В одном из интервью с журналистом Игорем Свинаренко Фазиль Искандер вспоминал это время так:
«Меня, когда я без разрешения начальства на Западе начал печататься, в издательстве „Ардис“, спрашивали, не собираюсь ли я уехать. Я отвечал: не собираюсь. И действительно никогда не собирался! Меня никогда туда не тянуло.
— Интересно, почему?
— Вы знаете, может, потому, что я более консервативный человек. Мне претило бы — и тогда, и сейчас тем более — устраиваться в какой-то чужой стране, усваивать что-то не свое… Никогда мне это в голову не приходило.
— А было страшно? Не было мысли, что посадят или вышлют?
— Нет! — уверенно говорит он. — Этого не было. Я боялся только одного: что меня перестанут печатать. Что я совсем без денег останусь.
— Ну так и перестали ведь.
— На какое-то время.
— И как же вы жили?
— Ну, какие-то запасцы были, да и жена всегда работала — получала свои 140–150 рублей (о наивный в быту Фазиль! — Е. П., М. Г.).
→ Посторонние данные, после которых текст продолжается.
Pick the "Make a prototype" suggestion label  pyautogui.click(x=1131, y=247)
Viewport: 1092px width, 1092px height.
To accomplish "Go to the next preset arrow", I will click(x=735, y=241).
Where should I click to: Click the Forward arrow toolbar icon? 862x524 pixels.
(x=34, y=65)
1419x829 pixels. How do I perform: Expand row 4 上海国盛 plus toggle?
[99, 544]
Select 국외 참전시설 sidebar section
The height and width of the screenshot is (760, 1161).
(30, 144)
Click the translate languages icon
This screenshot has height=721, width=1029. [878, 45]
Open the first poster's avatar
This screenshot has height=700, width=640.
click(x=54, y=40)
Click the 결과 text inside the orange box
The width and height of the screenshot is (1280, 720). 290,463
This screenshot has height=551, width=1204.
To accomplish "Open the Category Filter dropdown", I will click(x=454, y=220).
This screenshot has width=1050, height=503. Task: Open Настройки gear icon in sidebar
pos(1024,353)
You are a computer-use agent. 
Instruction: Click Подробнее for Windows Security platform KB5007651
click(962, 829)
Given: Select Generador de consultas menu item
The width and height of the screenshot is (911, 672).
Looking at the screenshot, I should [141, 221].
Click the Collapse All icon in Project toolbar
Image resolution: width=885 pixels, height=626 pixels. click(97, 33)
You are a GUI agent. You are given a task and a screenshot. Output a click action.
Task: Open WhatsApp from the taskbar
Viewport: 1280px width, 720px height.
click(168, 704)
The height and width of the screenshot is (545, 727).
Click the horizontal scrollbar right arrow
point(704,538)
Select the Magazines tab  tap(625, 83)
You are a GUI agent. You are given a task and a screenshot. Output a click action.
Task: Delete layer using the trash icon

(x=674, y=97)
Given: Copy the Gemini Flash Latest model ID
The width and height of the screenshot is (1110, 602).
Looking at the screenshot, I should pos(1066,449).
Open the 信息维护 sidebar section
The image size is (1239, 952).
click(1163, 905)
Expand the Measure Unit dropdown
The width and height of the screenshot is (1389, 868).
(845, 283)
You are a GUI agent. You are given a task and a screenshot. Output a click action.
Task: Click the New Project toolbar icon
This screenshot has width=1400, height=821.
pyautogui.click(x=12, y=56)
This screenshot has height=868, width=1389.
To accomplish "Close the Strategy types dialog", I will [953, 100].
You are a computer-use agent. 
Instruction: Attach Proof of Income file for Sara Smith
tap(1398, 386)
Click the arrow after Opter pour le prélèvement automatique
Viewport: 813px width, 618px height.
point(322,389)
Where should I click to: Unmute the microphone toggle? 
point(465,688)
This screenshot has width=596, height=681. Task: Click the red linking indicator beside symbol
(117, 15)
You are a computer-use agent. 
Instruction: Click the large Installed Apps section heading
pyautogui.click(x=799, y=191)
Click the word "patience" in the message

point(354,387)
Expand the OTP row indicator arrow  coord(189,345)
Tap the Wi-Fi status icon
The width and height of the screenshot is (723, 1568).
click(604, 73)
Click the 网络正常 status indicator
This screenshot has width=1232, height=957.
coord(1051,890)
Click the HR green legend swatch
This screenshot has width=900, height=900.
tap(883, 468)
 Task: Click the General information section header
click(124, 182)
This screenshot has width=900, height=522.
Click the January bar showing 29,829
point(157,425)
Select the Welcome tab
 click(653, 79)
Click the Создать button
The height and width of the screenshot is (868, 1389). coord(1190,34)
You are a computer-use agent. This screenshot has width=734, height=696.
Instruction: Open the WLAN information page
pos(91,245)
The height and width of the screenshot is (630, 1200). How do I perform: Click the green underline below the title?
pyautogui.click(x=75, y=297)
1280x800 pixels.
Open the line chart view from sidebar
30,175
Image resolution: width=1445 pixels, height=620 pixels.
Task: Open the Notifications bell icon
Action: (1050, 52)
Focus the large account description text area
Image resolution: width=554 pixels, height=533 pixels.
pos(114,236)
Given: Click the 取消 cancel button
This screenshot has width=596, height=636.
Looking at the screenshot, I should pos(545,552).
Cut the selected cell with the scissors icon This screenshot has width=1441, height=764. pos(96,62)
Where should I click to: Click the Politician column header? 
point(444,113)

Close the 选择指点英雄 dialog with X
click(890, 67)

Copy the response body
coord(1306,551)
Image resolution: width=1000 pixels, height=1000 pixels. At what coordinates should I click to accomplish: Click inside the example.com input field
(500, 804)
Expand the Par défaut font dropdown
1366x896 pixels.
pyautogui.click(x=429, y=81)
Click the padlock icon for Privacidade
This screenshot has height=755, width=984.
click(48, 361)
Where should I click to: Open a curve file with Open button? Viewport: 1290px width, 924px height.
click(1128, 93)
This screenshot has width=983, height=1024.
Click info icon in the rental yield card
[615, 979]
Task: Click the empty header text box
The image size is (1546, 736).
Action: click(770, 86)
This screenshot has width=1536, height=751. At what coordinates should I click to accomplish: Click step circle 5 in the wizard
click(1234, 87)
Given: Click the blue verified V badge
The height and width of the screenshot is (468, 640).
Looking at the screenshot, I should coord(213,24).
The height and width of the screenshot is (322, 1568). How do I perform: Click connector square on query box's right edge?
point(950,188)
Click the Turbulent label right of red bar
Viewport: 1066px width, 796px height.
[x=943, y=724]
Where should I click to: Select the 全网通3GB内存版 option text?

— Значит, вы это пережили легко.
— Сравнительно легко. Но это противно было»[92].
Во время работы над «МетрОполем» Искандер познакомился с не очень известными, молодыми, критически настроенными по отношению к власти литераторами. Продолжил он с ними, представителями андеграунда, общаться и позднее. Поэт Юрий Кублановский рассказывал Евгению Попову, как во время путешествия в Вологду знакомил Искандера с образцами древнерусской архитектуры, рассказывал о ней. И Искандер, много читавший, осведомленный, казалось бы, обо всём, об этом не знал ничего! Но, по словам Кублановского, очень заинтересовался новыми для него историческими сведениями о культуре ЕГО России.
Важной частью жизни Искандера в эти годы станет знакомство и дружба с отцом Александром Менем, писавшим книги по богословию и истории религии и окормлявшим многих представителей московской интеллигенции. Среди них были и литераторы — от Александра Галича до Людмилы Улицкой.
«Впервые мы встретились с отцом Александром за городом, в доме наших общих знакомых, — будет вспоминать потом Искандер. — Я увидел человека редкой физической красоты и духовного обаяния. Знакомясь с личностью значительной, обычно некоторое время испытываешь отчуждение, трудность в нащупывании общих точек соприкосновения, пока не выйдешь на разговор близкий и дорогой обоим.
В этом случае ничего подобного не происходило. Казалось, я встретился с человеком, давно знакомым. С первой же секунды полился интересный разговор, казалось, давно начатый и случайно прерванный. Выяснилось, что я с отцом Александром действительно был знаком, только заочно: читал несколько его прекрасных богословских книг, изданных на Западе под разными псевдонимами».[93]
Трудно назвать Фазиля Искандера человеком религиозным как в жизни, так и в книгах. Неопределенность в отношении собственной конфессиональной принадлежности существовала у жителей сельской Абхазии всегда, и Искандер отразил в «Сандро» эту неопределенность в образе молельного дерева. Гигантский грецкий орех, «наполовину высохший от прожегшей его когда-то молнии», которому чегемцы поклонялись с незапамятных времен, — не языческое отрицание всех религий, а, скорее, универсальный религиозный артефакт.